Activity: Repeat only the stretch of lines below that runs from the line with "525x295 pixels. How" through the line with "This screenshot has width=328, height=234.", unaltered.

----- Dataset extract

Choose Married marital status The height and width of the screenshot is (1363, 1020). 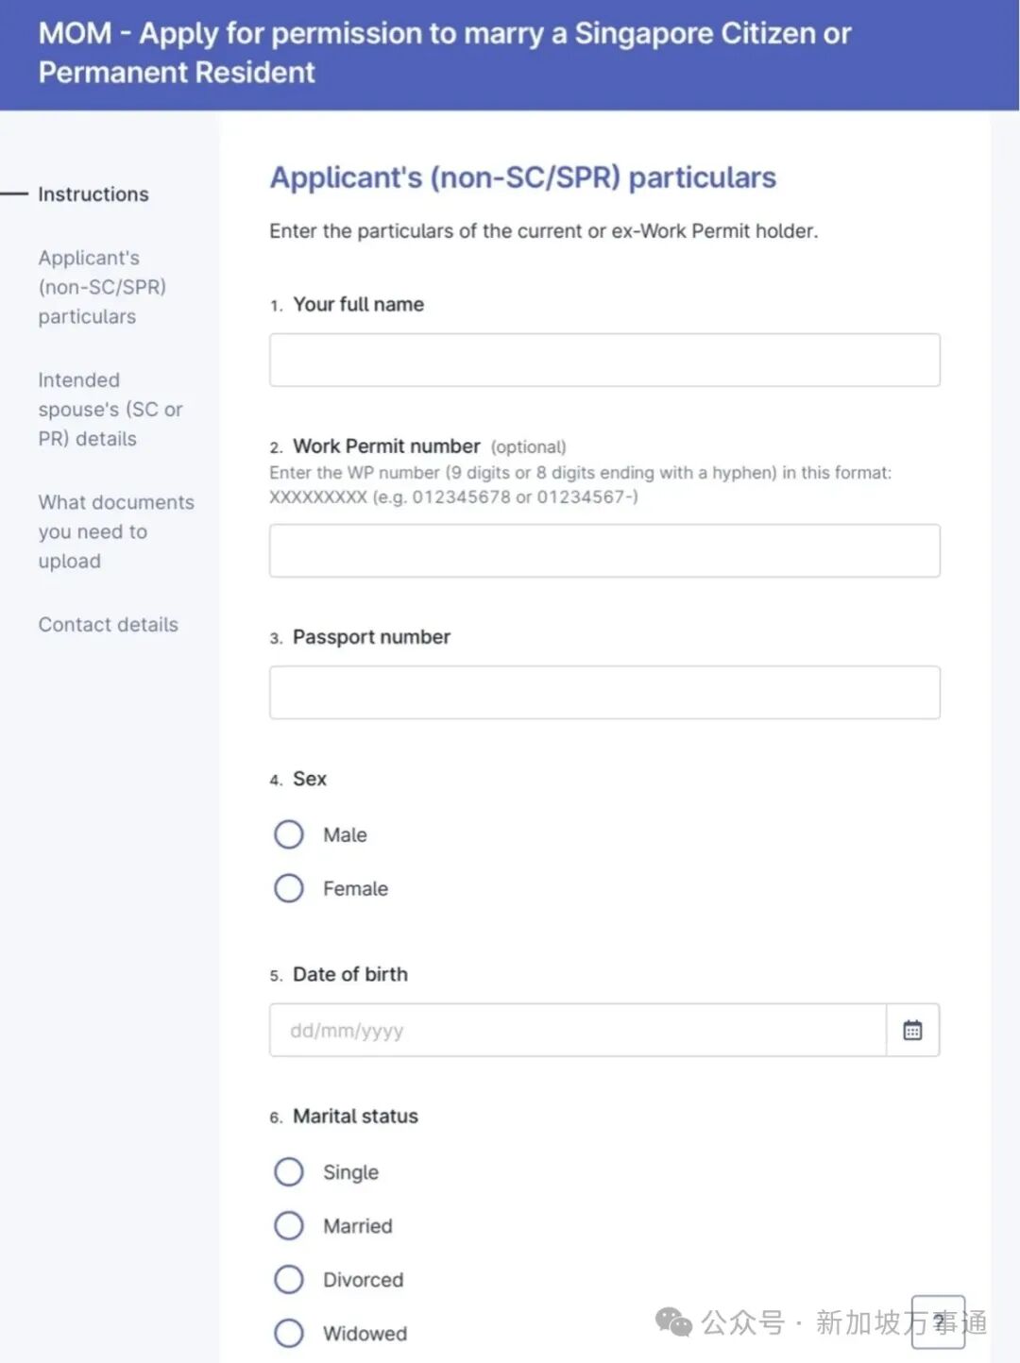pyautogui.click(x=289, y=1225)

----------
----- Dataset extract

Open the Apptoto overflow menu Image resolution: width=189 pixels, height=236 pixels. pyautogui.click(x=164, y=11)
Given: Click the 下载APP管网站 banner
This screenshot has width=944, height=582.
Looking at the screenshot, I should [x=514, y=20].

----------
----- Dataset extract

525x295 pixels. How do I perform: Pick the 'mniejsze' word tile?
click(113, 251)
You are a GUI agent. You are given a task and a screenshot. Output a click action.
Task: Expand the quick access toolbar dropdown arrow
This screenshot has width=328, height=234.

----------

Task answer:
525x295 pixels. How do I perform: Pick the 'mniejsze' word tile?
click(113, 251)
You are a GUI agent. You are given a task and a screenshot. Output a click action.
Task: Expand the quick access toolbar dropdown arrow
This screenshot has width=328, height=234.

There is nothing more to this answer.